+++ INFORMATION PROVIDED

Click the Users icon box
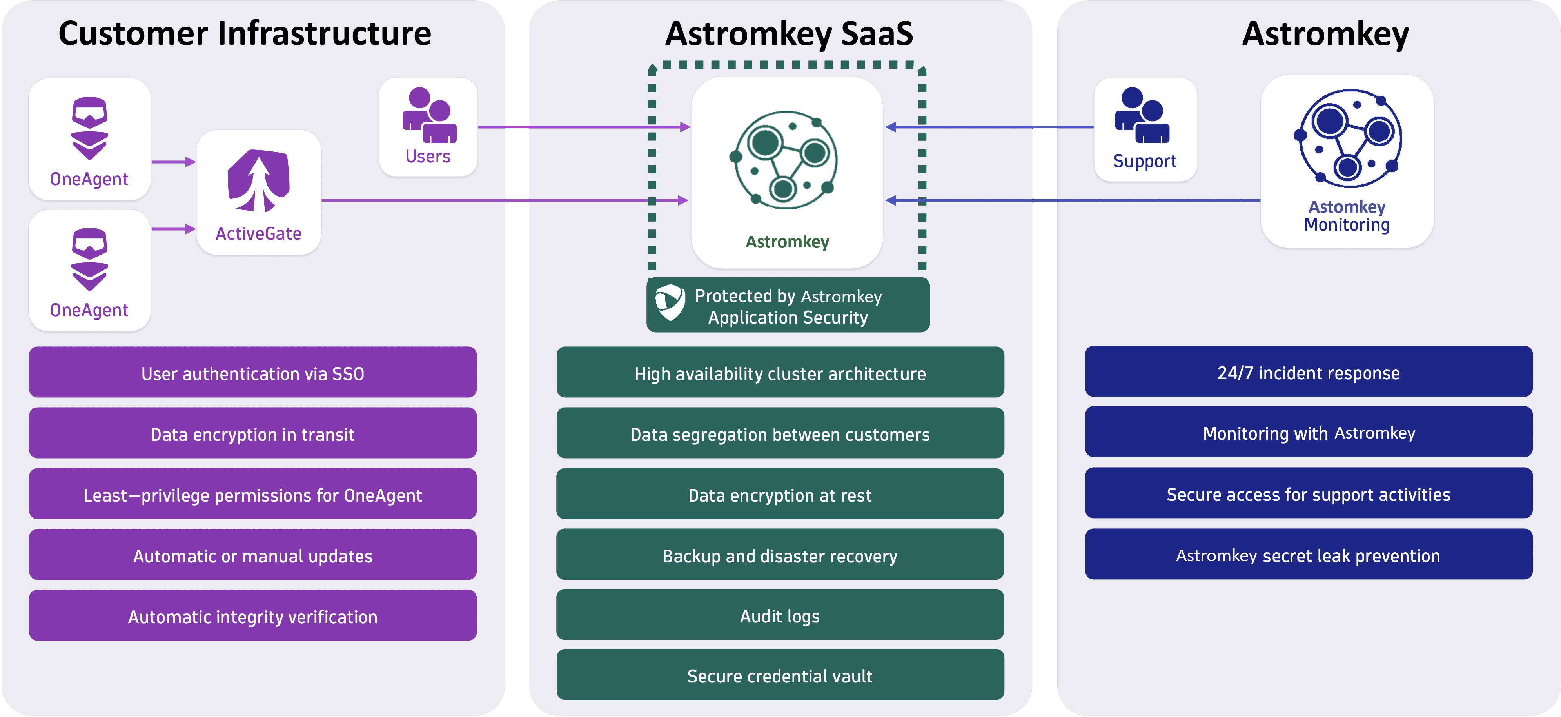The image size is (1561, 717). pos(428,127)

++++++
+++ INFORMATION PROVIDED

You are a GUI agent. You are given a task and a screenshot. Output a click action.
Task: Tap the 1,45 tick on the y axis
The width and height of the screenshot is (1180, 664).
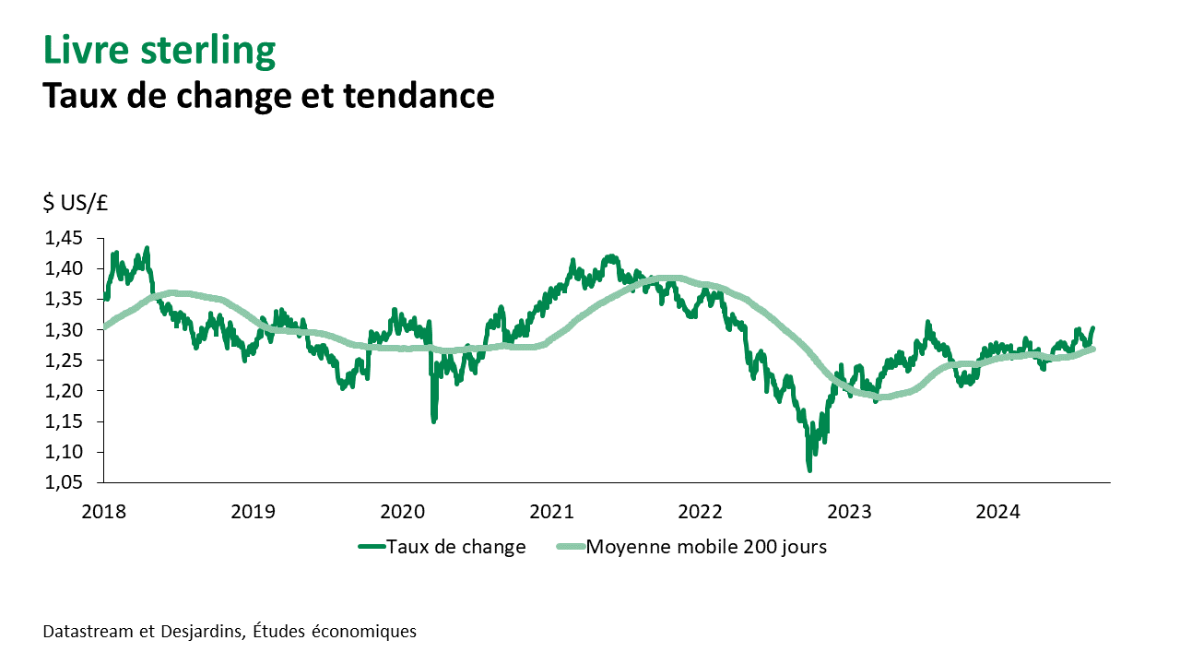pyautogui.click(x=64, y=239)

++++++
+++ INFORMATION PROVIDED

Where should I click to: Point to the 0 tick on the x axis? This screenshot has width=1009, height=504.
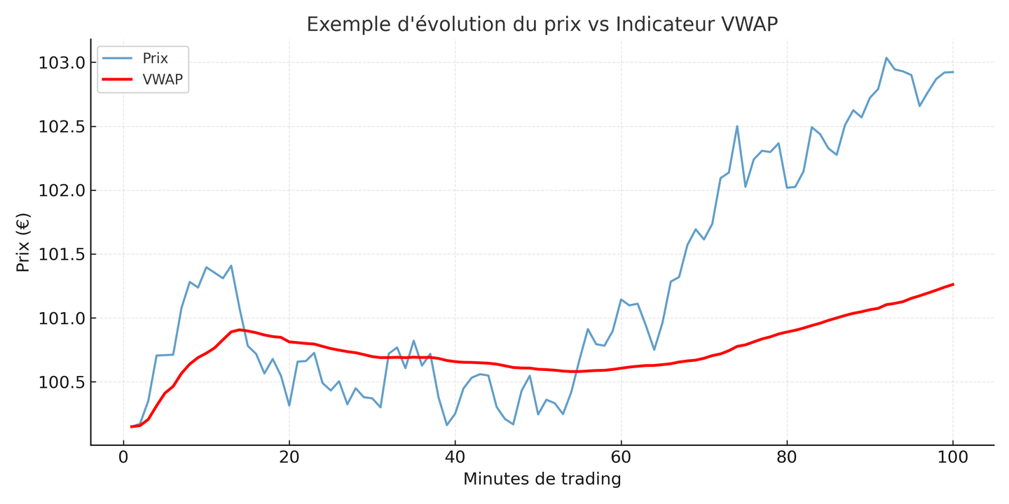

++++++

WORK INSTRUCTIONS
Rescale the stretch from the line that contains "Click the Users icon box" through the line that contains "The image size is (1561, 717). pos(428,127)", both included. Rewrite those lines in full, and multiply only the answer coordinates by 1.6, rounding to whole numbers with halves rounded up. Leave every other number unchanged and omit the pictures.

SOLVED PROBLEM
Click the Users icon box
The image size is (1561, 717). pos(685,203)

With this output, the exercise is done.